Task objective:
When you return the entries, keep every word and mark exactly as it is.

Records provided:
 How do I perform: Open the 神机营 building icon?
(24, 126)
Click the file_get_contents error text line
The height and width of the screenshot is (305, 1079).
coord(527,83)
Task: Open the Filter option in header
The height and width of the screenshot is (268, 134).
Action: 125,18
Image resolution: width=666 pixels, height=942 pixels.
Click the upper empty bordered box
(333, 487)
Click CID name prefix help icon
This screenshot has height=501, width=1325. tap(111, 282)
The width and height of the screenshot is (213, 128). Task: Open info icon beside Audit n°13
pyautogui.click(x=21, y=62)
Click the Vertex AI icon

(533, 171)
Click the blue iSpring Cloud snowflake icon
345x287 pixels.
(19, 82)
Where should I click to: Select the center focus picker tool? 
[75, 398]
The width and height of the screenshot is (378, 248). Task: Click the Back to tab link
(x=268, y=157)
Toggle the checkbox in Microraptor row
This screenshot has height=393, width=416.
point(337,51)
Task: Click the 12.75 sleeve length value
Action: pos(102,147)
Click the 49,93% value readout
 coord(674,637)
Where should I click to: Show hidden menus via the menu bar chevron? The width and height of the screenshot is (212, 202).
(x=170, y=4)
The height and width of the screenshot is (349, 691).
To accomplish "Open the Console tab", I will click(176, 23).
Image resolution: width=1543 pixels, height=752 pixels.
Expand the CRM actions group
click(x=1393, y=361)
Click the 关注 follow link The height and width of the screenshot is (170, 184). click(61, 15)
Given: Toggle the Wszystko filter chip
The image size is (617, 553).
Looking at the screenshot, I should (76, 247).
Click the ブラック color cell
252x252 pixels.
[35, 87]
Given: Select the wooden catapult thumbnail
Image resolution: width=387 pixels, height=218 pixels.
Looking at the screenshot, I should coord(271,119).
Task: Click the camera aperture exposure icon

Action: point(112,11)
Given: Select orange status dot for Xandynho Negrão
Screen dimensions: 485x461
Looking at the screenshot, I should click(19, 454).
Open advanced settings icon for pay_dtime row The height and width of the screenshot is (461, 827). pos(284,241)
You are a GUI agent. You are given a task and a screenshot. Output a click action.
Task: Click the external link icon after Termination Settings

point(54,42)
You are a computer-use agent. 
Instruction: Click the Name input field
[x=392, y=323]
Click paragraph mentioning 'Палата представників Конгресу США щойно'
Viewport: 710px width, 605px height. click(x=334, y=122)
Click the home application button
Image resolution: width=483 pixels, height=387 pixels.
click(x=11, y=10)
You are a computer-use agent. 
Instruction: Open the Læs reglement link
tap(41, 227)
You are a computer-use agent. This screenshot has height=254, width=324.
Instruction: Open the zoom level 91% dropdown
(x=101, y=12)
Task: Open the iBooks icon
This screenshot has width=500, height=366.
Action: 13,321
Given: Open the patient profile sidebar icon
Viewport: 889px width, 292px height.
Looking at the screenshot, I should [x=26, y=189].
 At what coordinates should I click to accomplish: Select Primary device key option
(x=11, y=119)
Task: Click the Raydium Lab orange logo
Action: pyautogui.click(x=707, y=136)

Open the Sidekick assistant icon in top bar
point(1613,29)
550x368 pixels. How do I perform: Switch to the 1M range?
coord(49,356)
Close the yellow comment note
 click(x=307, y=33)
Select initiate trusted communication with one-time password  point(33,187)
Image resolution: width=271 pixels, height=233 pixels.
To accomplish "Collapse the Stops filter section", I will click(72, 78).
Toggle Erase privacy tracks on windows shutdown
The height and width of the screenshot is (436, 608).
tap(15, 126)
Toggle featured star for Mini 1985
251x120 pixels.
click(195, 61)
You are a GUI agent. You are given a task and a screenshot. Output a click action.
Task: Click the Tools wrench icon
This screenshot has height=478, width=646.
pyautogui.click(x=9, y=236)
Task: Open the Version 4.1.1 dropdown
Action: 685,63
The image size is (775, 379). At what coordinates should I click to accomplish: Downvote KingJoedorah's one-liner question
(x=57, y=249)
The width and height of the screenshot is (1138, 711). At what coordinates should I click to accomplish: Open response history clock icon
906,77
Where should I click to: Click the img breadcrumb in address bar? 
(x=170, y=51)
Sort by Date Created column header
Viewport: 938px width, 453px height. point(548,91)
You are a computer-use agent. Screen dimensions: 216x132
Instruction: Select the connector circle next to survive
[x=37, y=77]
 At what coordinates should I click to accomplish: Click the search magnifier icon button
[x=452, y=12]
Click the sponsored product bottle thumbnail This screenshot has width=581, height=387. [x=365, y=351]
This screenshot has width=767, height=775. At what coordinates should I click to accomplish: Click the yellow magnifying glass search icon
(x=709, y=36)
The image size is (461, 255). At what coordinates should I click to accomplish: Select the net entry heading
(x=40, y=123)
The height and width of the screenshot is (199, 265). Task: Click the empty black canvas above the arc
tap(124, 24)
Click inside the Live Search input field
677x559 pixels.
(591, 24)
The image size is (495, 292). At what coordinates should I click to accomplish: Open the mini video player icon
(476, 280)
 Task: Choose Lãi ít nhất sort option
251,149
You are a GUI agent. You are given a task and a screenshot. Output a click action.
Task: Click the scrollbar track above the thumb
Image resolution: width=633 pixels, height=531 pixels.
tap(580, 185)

Response:
 How do I perform: Open the 神机营 building icon?
(24, 126)
Click the file_get_contents error text line
The height and width of the screenshot is (305, 1079).
coord(527,83)
Task: Open the Filter option in header
The height and width of the screenshot is (268, 134).
Action: 125,18
Image resolution: width=666 pixels, height=942 pixels.
Click the upper empty bordered box
(333, 487)
Click CID name prefix help icon
This screenshot has height=501, width=1325. tap(111, 282)
The width and height of the screenshot is (213, 128). Task: Open info icon beside Audit n°13
pyautogui.click(x=21, y=62)
Click the Vertex AI icon

(533, 171)
Click the blue iSpring Cloud snowflake icon
345x287 pixels.
(19, 82)
Where should I click to: Select the center focus picker tool? 
[75, 398]
The width and height of the screenshot is (378, 248). Task: Click the Back to tab link
(x=268, y=157)
Toggle the checkbox in Microraptor row
This screenshot has height=393, width=416.
point(337,51)
Task: Click the 12.75 sleeve length value
Action: pos(102,147)
Click the 49,93% value readout
 coord(674,637)
Where should I click to: Show hidden menus via the menu bar chevron? The width and height of the screenshot is (212, 202).
(x=170, y=4)
The height and width of the screenshot is (349, 691).
To accomplish "Open the Console tab", I will click(176, 23).
Image resolution: width=1543 pixels, height=752 pixels.
Expand the CRM actions group
click(x=1393, y=361)
Click the 关注 follow link The height and width of the screenshot is (170, 184). click(61, 15)
Given: Toggle the Wszystko filter chip
The image size is (617, 553).
Looking at the screenshot, I should (76, 247).
Click the ブラック color cell
252x252 pixels.
[35, 87]
Given: Select the wooden catapult thumbnail
Image resolution: width=387 pixels, height=218 pixels.
Looking at the screenshot, I should coord(271,119).
Task: Click the camera aperture exposure icon

Action: point(112,11)
Given: Select orange status dot for Xandynho Negrão
Screen dimensions: 485x461
Looking at the screenshot, I should click(19, 454).
Open advanced settings icon for pay_dtime row The height and width of the screenshot is (461, 827). pos(284,241)
You are a GUI agent. You are given a task and a screenshot. Output a click action.
Task: Click the external link icon after Termination Settings

point(54,42)
You are a computer-use agent. 
Instruction: Click the Name input field
[x=392, y=323]
Click paragraph mentioning 'Палата представників Конгресу США щойно'
Viewport: 710px width, 605px height. click(x=334, y=122)
Click the home application button
Image resolution: width=483 pixels, height=387 pixels.
click(x=11, y=10)
You are a computer-use agent. 
Instruction: Open the Læs reglement link
tap(41, 227)
You are a computer-use agent. This screenshot has height=254, width=324.
Instruction: Open the zoom level 91% dropdown
(x=101, y=12)
Task: Open the iBooks icon
This screenshot has width=500, height=366.
Action: 13,321
Given: Open the patient profile sidebar icon
Viewport: 889px width, 292px height.
Looking at the screenshot, I should [x=26, y=189].
 At what coordinates should I click to accomplish: Select Primary device key option
(x=11, y=119)
Task: Click the Raydium Lab orange logo
Action: pyautogui.click(x=707, y=136)

Open the Sidekick assistant icon in top bar
point(1613,29)
550x368 pixels. How do I perform: Switch to the 1M range?
coord(49,356)
Close the yellow comment note
 click(x=307, y=33)
Select initiate trusted communication with one-time password  point(33,187)
Image resolution: width=271 pixels, height=233 pixels.
To accomplish "Collapse the Stops filter section", I will click(72, 78).
Toggle Erase privacy tracks on windows shutdown
The height and width of the screenshot is (436, 608).
tap(15, 126)
Toggle featured star for Mini 1985
251x120 pixels.
click(195, 61)
You are a GUI agent. You are given a task and a screenshot. Output a click action.
Task: Click the Tools wrench icon
This screenshot has height=478, width=646.
pyautogui.click(x=9, y=236)
Task: Open the Version 4.1.1 dropdown
Action: 685,63
The image size is (775, 379). At what coordinates should I click to accomplish: Downvote KingJoedorah's one-liner question
(x=57, y=249)
The width and height of the screenshot is (1138, 711). At what coordinates should I click to accomplish: Open response history clock icon
906,77
Where should I click to: Click the img breadcrumb in address bar? 
(x=170, y=51)
Sort by Date Created column header
Viewport: 938px width, 453px height. point(548,91)
You are a computer-use agent. Screen dimensions: 216x132
Instruction: Select the connector circle next to survive
[x=37, y=77]
 At what coordinates should I click to accomplish: Click the search magnifier icon button
[x=452, y=12]
Click the sponsored product bottle thumbnail This screenshot has width=581, height=387. [x=365, y=351]
This screenshot has width=767, height=775. At what coordinates should I click to accomplish: Click the yellow magnifying glass search icon
(x=709, y=36)
The image size is (461, 255). At what coordinates should I click to accomplish: Select the net entry heading
(x=40, y=123)
The height and width of the screenshot is (199, 265). Task: Click the empty black canvas above the arc
tap(124, 24)
Click inside the Live Search input field
677x559 pixels.
(591, 24)
The image size is (495, 292). At what coordinates should I click to accomplish: Open the mini video player icon
(476, 280)
 Task: Choose Lãi ít nhất sort option
251,149
You are a GUI agent. You are given a task and a screenshot. Output a click action.
Task: Click the scrollbar track above the thumb
Image resolution: width=633 pixels, height=531 pixels.
tap(580, 185)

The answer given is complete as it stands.